Action item: Whenever "large" appears in a line, please copy that line from the data.

Data excerpts:
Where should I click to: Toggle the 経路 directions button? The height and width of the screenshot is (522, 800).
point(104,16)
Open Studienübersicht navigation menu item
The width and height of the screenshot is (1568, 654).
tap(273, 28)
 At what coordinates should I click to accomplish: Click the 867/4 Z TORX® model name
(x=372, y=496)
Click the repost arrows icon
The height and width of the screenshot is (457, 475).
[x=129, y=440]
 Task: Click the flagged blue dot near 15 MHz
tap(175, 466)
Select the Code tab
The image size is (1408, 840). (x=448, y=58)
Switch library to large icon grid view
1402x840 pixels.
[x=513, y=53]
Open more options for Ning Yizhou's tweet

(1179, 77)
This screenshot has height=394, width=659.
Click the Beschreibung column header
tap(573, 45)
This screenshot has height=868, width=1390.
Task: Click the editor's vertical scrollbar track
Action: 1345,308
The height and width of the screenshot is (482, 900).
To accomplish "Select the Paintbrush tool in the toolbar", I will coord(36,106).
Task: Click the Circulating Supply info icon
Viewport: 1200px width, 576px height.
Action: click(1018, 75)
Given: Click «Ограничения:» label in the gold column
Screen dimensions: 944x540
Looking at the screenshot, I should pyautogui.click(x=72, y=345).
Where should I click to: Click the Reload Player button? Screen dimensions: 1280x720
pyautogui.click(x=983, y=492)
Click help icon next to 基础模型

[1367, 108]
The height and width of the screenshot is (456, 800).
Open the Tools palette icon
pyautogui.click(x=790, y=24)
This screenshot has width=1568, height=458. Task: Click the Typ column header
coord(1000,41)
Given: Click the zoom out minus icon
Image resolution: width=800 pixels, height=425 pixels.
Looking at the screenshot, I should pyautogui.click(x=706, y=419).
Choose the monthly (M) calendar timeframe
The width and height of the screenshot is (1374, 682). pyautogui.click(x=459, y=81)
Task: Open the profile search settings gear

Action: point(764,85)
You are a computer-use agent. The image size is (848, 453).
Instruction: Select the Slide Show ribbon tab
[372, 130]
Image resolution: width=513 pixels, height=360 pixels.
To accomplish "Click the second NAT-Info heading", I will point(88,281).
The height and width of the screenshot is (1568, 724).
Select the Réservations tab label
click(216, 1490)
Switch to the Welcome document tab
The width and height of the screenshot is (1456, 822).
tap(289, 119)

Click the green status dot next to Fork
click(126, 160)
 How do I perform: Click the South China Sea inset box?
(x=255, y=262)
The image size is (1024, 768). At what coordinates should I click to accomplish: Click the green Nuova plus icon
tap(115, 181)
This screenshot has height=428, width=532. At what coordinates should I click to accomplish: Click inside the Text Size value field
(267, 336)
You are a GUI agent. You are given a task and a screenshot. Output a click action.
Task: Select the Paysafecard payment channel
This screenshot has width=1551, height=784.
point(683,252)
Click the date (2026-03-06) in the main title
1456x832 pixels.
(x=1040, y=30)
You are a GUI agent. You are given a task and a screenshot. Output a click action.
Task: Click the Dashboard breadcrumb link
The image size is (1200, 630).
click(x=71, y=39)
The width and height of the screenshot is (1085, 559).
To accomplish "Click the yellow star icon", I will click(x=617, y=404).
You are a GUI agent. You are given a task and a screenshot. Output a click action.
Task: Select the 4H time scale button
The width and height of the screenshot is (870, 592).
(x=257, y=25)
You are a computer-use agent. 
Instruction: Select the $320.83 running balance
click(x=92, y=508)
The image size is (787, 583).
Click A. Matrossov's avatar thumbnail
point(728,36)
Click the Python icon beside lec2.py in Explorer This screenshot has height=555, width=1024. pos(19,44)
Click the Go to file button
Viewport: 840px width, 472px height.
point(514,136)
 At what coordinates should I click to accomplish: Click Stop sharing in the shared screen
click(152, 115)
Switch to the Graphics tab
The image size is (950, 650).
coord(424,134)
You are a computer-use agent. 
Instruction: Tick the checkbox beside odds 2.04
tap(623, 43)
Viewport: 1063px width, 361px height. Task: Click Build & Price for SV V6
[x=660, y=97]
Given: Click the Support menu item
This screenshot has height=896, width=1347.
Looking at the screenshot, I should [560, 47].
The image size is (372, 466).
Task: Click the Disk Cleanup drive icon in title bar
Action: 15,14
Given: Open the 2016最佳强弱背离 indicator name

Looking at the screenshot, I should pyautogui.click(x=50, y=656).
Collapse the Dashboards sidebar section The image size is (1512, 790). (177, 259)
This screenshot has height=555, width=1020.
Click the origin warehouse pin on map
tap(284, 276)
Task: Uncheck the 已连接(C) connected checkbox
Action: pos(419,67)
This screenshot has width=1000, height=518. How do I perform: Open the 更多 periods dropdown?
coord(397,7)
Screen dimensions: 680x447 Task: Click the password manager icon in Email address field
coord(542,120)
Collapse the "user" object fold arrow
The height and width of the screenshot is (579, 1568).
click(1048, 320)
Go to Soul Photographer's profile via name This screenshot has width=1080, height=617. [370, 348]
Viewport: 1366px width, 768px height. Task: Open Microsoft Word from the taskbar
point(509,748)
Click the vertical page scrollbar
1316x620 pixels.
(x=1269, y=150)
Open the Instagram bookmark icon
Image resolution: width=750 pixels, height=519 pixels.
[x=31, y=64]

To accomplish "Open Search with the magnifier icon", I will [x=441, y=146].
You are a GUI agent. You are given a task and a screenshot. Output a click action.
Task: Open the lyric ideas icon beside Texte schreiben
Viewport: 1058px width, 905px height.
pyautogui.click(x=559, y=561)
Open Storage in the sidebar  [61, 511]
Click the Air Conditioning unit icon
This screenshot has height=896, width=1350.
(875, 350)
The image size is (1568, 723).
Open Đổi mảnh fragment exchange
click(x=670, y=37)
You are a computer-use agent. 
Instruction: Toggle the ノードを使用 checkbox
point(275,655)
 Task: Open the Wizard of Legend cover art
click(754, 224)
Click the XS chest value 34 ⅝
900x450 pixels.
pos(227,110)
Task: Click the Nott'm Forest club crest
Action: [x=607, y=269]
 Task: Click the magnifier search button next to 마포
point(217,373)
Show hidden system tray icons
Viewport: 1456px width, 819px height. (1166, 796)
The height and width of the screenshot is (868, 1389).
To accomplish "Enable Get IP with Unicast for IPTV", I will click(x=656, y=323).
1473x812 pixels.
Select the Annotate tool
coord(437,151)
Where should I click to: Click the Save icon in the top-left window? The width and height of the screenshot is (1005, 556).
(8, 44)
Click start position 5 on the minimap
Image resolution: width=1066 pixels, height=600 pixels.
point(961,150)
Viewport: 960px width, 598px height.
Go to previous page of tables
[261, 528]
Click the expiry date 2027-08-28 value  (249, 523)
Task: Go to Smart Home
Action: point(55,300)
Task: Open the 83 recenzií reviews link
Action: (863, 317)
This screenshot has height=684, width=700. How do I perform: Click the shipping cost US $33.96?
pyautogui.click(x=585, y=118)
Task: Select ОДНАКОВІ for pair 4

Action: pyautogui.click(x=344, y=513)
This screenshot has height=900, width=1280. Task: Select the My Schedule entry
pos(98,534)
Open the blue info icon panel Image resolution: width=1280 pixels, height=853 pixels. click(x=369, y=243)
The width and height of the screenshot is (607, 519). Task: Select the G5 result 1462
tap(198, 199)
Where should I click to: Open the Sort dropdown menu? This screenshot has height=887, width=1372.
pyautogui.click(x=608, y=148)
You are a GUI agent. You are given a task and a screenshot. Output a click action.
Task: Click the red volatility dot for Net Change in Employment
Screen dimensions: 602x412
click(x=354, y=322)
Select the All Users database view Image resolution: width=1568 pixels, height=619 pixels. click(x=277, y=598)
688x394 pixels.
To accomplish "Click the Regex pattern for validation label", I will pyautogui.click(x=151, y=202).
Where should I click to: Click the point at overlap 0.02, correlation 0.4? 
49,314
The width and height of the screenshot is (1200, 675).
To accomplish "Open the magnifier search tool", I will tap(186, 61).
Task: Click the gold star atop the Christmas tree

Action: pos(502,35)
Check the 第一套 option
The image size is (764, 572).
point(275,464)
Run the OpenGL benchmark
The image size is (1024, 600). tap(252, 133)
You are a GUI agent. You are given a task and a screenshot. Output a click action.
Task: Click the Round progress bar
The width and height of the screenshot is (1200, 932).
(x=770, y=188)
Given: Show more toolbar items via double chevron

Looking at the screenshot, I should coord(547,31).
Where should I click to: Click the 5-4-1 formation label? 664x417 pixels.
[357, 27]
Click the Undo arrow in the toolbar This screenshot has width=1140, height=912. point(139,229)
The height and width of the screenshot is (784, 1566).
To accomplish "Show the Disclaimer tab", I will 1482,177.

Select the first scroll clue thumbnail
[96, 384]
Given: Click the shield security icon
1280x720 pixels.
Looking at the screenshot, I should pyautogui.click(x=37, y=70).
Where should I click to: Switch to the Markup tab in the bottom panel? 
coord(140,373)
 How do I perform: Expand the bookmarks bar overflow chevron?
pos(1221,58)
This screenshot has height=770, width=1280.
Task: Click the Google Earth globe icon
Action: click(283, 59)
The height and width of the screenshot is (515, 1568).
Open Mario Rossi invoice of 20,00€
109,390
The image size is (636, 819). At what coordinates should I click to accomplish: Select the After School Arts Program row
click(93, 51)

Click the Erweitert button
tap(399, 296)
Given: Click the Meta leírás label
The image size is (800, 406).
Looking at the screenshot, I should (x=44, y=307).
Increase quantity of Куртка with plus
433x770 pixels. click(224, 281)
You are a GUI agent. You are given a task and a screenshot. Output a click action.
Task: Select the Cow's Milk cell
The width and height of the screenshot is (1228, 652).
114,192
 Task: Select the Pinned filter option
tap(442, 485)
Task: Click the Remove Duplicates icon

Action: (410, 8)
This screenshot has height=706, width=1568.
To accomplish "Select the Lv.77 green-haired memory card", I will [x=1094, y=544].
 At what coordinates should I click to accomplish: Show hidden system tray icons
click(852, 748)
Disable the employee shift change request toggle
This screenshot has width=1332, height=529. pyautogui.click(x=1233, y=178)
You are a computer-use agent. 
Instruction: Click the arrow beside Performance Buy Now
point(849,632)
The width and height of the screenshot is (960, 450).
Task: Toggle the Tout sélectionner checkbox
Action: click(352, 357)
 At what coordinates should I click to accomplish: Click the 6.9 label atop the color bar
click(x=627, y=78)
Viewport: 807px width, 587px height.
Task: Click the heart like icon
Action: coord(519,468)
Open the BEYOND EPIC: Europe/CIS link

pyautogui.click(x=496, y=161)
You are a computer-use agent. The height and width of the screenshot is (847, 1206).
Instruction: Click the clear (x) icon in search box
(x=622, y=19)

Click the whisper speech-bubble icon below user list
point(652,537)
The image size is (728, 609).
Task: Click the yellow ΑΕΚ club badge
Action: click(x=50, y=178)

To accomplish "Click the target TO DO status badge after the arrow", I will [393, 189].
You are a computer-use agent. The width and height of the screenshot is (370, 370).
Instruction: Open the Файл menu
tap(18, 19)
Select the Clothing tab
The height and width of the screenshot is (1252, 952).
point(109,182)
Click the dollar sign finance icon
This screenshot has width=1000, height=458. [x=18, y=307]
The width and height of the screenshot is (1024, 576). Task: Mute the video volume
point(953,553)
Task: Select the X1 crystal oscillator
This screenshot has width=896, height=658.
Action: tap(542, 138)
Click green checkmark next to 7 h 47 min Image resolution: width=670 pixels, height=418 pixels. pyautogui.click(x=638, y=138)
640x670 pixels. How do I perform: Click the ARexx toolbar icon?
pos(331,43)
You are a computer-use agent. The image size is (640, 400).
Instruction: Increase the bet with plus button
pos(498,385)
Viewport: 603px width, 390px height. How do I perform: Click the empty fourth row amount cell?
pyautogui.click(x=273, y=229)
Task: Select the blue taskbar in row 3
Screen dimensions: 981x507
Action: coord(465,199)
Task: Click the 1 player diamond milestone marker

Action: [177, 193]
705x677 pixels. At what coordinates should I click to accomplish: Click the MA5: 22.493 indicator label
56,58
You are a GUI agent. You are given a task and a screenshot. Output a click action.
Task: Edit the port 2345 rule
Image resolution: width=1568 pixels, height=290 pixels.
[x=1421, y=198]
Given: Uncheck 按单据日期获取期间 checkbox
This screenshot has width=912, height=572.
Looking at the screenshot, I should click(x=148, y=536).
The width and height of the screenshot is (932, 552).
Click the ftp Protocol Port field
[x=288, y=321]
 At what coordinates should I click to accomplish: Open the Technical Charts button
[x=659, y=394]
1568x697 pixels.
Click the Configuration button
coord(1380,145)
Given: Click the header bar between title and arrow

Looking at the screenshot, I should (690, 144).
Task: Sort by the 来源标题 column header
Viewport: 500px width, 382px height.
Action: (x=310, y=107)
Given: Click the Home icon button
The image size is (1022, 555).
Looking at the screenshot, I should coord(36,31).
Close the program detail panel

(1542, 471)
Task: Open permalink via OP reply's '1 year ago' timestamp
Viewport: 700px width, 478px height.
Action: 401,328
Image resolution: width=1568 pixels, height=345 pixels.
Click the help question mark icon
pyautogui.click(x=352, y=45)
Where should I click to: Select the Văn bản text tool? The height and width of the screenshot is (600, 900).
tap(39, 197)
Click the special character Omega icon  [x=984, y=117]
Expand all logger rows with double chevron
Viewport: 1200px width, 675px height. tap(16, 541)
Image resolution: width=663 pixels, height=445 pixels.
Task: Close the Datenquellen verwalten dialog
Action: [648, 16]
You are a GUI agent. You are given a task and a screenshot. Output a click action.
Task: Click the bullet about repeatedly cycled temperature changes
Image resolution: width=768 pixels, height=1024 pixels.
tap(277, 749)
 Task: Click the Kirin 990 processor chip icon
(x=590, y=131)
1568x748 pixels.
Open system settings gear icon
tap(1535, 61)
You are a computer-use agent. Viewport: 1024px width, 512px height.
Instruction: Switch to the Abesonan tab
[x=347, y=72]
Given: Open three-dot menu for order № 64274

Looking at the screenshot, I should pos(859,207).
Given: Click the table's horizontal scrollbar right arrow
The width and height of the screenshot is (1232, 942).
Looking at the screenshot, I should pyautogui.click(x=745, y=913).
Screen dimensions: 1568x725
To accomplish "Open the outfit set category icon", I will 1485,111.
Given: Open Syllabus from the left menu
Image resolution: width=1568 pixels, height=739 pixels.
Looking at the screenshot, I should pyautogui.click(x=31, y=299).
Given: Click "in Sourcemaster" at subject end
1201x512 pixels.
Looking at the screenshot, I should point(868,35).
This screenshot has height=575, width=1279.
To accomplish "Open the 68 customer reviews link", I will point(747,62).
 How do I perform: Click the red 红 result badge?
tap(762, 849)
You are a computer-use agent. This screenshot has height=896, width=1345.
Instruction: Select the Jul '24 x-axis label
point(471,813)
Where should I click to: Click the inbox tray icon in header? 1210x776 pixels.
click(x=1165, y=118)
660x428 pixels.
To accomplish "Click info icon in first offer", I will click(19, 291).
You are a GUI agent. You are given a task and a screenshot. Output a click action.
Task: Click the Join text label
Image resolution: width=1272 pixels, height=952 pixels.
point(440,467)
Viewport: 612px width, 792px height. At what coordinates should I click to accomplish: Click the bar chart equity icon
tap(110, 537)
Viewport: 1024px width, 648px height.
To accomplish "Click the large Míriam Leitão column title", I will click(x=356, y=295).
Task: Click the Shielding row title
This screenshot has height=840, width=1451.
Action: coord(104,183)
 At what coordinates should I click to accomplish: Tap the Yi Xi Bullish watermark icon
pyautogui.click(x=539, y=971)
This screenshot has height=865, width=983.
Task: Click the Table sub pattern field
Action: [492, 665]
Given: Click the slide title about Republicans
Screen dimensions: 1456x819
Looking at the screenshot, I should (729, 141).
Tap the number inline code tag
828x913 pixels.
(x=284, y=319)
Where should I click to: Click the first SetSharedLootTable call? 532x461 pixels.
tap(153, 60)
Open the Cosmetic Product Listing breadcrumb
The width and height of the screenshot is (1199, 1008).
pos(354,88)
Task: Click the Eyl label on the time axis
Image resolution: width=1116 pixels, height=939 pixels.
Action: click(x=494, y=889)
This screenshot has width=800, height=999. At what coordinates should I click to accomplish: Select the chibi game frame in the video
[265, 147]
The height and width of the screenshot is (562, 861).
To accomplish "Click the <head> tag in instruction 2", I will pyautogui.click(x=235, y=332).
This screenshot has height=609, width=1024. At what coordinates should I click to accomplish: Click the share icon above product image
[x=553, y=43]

Output of the exercise:
Switch library to large icon grid view
To accomplish "Click the large Míriam Leitão column title", I will click(x=356, y=295).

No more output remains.